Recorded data

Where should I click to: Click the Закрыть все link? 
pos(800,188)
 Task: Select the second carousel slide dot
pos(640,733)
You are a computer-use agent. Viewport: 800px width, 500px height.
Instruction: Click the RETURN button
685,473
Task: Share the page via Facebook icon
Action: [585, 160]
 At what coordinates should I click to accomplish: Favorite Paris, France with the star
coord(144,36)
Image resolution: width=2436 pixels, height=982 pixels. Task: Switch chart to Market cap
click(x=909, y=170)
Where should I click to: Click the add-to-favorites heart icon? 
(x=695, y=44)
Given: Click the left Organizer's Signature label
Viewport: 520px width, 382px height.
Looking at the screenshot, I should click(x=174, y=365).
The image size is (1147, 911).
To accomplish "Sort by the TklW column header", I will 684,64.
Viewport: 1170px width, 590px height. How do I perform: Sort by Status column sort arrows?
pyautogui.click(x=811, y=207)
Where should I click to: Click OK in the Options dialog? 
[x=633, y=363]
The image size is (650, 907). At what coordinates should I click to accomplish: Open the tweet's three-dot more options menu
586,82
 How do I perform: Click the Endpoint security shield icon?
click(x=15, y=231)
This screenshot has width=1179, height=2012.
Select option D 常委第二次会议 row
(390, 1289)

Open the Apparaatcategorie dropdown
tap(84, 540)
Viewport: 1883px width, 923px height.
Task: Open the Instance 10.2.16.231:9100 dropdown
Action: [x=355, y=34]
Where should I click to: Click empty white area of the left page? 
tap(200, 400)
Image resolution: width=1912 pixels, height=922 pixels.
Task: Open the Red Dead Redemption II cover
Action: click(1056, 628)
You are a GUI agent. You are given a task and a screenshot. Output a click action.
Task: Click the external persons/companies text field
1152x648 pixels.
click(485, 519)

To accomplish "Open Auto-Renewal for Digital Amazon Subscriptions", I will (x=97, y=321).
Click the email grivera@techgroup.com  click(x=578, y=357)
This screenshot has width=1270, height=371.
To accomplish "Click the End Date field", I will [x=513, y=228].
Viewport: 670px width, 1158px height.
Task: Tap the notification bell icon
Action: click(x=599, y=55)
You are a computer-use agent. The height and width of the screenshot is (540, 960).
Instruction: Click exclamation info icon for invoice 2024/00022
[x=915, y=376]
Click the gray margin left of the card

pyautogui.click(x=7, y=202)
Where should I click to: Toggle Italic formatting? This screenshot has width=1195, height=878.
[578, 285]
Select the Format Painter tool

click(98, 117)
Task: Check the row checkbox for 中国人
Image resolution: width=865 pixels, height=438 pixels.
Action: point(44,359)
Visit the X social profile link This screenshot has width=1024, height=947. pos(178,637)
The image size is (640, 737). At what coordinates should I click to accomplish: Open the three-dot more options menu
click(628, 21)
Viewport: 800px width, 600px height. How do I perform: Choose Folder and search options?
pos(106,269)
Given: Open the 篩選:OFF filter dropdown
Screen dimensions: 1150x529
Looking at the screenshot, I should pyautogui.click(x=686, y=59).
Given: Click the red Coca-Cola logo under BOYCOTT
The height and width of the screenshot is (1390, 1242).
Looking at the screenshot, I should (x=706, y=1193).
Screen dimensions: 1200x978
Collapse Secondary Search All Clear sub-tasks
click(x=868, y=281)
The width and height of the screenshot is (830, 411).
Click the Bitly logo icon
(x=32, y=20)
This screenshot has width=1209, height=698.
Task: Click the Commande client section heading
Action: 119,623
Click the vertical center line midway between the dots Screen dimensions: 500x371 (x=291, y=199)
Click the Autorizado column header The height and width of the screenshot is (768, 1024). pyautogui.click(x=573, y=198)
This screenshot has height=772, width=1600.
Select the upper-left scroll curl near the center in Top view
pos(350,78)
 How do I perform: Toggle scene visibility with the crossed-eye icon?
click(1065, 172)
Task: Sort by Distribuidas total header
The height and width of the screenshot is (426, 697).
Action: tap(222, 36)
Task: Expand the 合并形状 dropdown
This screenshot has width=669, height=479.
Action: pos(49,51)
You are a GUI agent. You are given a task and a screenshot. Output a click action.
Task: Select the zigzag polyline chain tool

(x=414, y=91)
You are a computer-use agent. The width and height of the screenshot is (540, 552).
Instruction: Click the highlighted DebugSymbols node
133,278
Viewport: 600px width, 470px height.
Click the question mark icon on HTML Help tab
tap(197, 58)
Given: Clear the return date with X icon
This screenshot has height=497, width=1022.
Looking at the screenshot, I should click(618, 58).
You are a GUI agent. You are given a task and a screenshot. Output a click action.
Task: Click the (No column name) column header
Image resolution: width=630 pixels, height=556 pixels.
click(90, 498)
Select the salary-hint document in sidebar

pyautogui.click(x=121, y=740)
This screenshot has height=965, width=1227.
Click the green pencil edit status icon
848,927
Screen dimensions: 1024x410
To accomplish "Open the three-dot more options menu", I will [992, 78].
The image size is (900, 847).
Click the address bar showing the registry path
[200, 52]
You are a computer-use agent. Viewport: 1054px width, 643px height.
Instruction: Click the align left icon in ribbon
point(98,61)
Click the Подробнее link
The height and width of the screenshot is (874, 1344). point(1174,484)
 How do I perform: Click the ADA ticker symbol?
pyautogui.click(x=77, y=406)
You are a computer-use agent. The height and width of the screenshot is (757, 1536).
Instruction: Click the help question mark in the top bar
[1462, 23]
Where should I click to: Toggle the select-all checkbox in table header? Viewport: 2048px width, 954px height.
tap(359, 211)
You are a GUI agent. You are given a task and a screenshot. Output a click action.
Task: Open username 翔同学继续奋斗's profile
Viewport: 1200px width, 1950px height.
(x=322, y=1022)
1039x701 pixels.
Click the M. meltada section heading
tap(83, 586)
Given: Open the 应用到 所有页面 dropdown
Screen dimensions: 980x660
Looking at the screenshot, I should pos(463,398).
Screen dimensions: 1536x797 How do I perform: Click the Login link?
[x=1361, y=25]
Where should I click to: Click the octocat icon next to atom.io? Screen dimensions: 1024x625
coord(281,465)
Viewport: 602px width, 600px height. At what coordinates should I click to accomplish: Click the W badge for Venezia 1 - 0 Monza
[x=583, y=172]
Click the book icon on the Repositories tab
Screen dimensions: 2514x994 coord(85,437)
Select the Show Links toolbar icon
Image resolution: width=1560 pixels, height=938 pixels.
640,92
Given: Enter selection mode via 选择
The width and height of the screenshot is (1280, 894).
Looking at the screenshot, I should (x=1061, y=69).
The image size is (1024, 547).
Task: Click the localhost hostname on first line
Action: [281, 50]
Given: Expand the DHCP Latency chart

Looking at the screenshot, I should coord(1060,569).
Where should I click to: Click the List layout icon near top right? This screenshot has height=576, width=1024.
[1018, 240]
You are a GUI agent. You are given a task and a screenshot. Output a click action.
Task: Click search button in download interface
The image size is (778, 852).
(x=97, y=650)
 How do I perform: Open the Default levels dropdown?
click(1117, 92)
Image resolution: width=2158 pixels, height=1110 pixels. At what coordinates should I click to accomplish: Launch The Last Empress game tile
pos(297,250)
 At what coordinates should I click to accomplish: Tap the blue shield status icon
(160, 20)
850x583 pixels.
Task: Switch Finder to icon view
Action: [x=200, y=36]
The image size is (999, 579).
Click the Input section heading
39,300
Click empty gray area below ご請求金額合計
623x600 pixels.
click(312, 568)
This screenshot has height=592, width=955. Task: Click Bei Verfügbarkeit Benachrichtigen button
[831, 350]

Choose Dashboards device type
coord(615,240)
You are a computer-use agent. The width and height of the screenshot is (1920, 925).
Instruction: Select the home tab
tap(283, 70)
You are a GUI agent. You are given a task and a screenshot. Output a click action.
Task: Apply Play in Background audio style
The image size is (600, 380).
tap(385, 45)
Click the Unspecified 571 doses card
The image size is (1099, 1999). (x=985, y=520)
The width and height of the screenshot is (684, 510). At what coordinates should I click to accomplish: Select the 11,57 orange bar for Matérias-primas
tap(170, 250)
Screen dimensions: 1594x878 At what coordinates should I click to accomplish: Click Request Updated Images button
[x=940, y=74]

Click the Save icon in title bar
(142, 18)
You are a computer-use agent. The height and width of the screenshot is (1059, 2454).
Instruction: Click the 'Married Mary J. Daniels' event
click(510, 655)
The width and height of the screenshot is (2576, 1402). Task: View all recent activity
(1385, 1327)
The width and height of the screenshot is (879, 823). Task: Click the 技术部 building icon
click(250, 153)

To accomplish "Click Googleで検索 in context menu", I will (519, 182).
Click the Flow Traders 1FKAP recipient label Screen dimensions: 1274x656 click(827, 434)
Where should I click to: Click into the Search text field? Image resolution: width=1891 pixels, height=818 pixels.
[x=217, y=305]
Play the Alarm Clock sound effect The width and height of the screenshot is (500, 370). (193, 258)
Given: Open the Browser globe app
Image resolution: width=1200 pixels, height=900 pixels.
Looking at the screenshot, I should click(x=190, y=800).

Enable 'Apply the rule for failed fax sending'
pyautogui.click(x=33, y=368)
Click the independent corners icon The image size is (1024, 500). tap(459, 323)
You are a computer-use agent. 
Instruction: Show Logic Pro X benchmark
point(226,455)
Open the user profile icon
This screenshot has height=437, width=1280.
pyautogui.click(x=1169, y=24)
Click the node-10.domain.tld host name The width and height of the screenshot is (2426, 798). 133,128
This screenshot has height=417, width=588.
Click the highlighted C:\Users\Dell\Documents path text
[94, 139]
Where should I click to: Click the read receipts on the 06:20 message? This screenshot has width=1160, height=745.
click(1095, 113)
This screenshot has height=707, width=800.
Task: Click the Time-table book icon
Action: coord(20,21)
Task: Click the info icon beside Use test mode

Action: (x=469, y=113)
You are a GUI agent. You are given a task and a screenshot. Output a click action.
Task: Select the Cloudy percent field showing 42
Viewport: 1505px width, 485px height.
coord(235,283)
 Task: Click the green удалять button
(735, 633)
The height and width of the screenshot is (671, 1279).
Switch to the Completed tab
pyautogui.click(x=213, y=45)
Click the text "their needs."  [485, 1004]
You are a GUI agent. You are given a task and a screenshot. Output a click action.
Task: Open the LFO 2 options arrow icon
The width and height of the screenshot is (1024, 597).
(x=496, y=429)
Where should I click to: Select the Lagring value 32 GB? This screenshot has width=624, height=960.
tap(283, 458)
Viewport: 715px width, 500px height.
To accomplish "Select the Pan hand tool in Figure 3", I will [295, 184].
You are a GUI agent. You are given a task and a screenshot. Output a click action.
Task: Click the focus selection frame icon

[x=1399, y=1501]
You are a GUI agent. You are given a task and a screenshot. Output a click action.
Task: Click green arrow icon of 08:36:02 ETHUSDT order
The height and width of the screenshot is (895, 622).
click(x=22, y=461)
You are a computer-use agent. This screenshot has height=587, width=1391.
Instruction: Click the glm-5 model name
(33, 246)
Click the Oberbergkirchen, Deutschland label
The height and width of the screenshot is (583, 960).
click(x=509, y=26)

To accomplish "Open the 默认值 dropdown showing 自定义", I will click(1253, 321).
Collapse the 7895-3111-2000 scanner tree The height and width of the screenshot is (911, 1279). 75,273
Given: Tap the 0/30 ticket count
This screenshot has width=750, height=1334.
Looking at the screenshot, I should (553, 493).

What you need to do: Could you restate word for word the lines above, from the one that contains "Select option D 常委第二次会议 row" through the one that contains "Visit the X", and no others?

Output for this exercise:
Select option D 常委第二次会议 row
(390, 1289)

Open the Apparaatcategorie dropdown
tap(84, 540)
Viewport: 1883px width, 923px height.
Task: Open the Instance 10.2.16.231:9100 dropdown
Action: [x=355, y=34]
Where should I click to: Click empty white area of the left page? 
tap(200, 400)
Image resolution: width=1912 pixels, height=922 pixels.
Task: Open the Red Dead Redemption II cover
Action: click(1056, 628)
You are a GUI agent. You are given a task and a screenshot. Output a click action.
Task: Click the external persons/companies text field
1152x648 pixels.
click(485, 519)

To accomplish "Open Auto-Renewal for Digital Amazon Subscriptions", I will (x=97, y=321).
Click the email grivera@techgroup.com  click(x=578, y=357)
This screenshot has width=1270, height=371.
To accomplish "Click the End Date field", I will [x=513, y=228].
Viewport: 670px width, 1158px height.
Task: Tap the notification bell icon
Action: click(x=599, y=55)
You are a computer-use agent. The height and width of the screenshot is (540, 960).
Instruction: Click exclamation info icon for invoice 2024/00022
[x=915, y=376]
Click the gray margin left of the card

pyautogui.click(x=7, y=202)
Where should I click to: Toggle Italic formatting? This screenshot has width=1195, height=878.
[578, 285]
Select the Format Painter tool

click(98, 117)
Task: Check the row checkbox for 中国人
Image resolution: width=865 pixels, height=438 pixels.
Action: point(44,359)
Visit the X social profile link This screenshot has width=1024, height=947. pos(178,637)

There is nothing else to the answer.